Current Students: MA Rhetoric, Writing, and Digital Media Studies (RWDMS)
Abigail Blank is in her final semester of the MA RWDMS program. Her research focuses on cross-cultural communication in digital spaces and new media, with a particular interest in user content creation. Currently, she is revising portions of this research in hopes of publication before graduation in Spring 2020. She is the 2019/2020 recipient of the Alex Weirich Memorial Scholarship for outstanding performance in Rhetoric, Writing, and Digital Media Studies. Abigail aims to continue her research in a PhD program and pursue the path to professorship, educating the next generation of writers.
Sarah Begovac is a second-year graduate student in the MA RWDMS program. She is also a second-year graduate teaching assistant for ENG 105 and a second-year graduate writing assistant for the University Writing Commons. Right now, she is researching the relationship between audience construction and collaboration within a first-year writing course. She hopes to have an article published on this by the time she graduates. Her plans are to graduate in Spring 2020, take a gap year, and then potentially apply to Ph.D. programs.
Hope Blaess is an RWDMS graduate student at NAU. She is also in the Navy. Although she does not have an English classroom of her own, she is currently an instructor, and she has used many of the principles from her courses with her students. She looks forward to pursuing a second career as a high school English teacher when she retires, and the RWDMS program has been great for helping her to pursue her goals while she serves on active duty.

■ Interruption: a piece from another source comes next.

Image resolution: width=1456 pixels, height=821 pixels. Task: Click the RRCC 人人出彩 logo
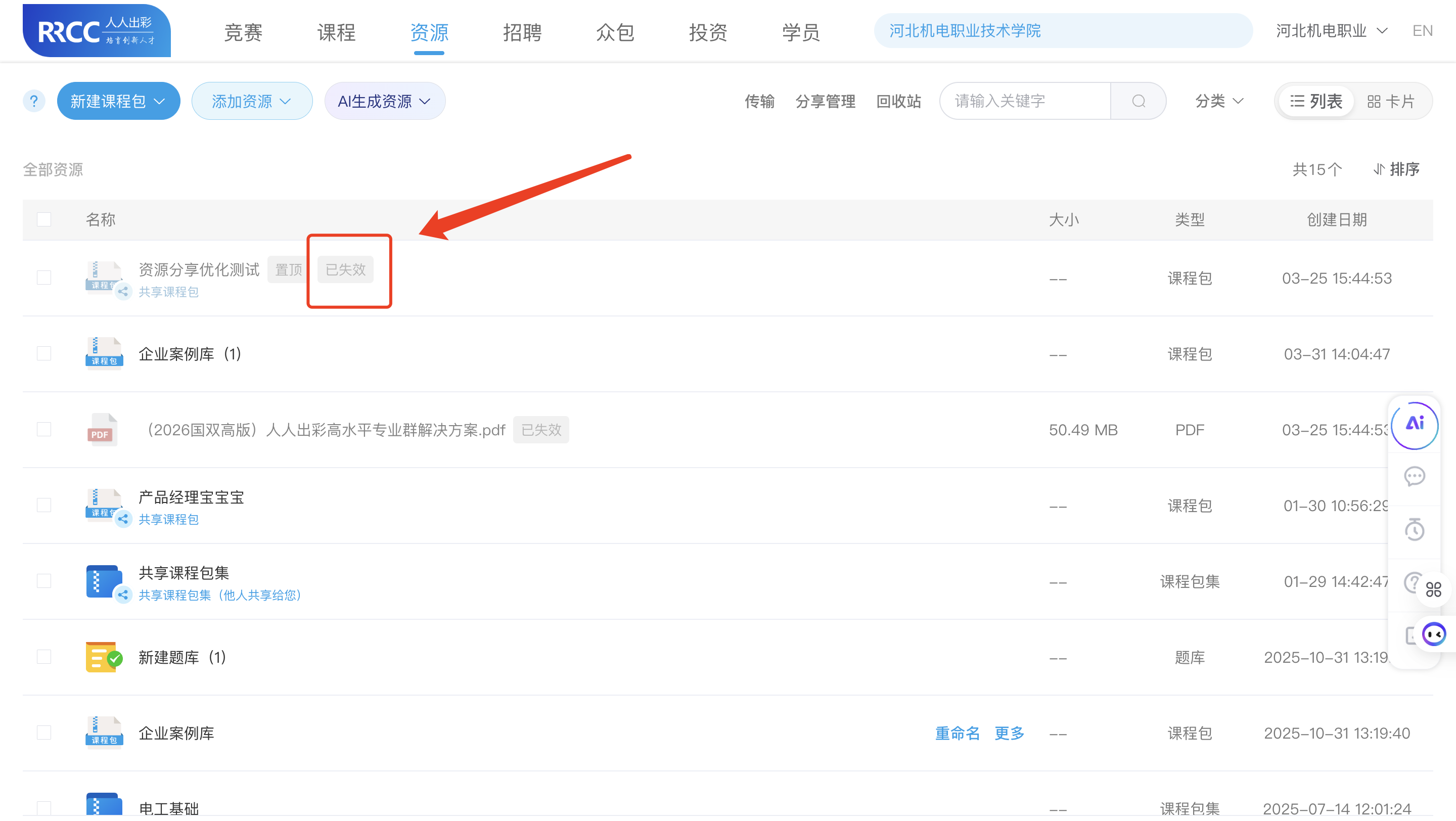pyautogui.click(x=97, y=31)
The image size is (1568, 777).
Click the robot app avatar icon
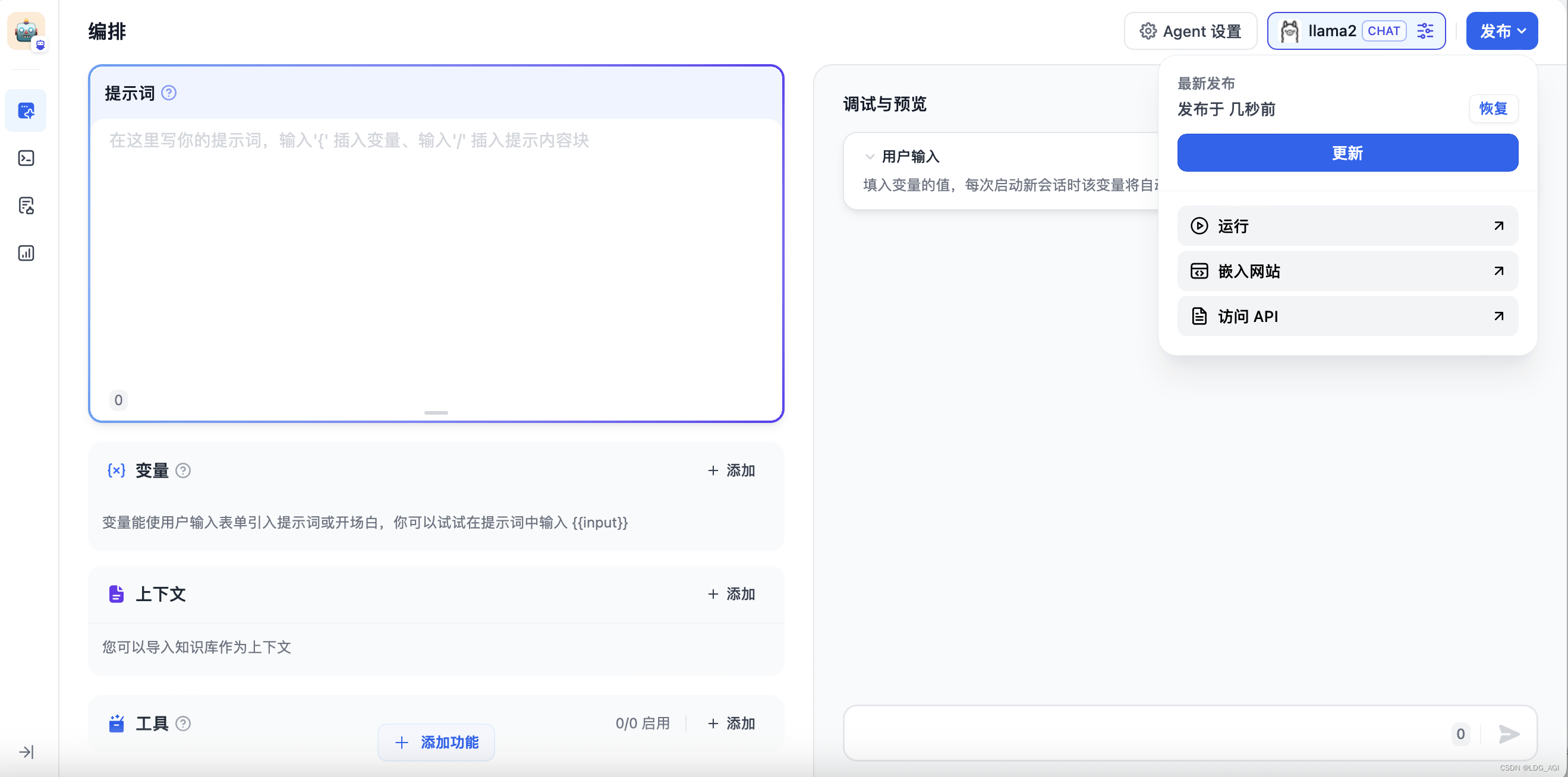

Lauren Sigel is in her final year of the MA RWDMS. She is also getting a graduate certificate in Community College and Higher Education (CCHE). After graduation, Lauren plans on finding a job teaching introductory writing and composition classes at a community college level. Her research interests involve how communication is altered through social media platforms such as Facebook and Instagram. Ideally, she would like to find ways to show students how rhetoric and writing in today’s digital society is drastically affected by computer-mediated-communications software and to teach them how to navigate the terrain of digital literacy.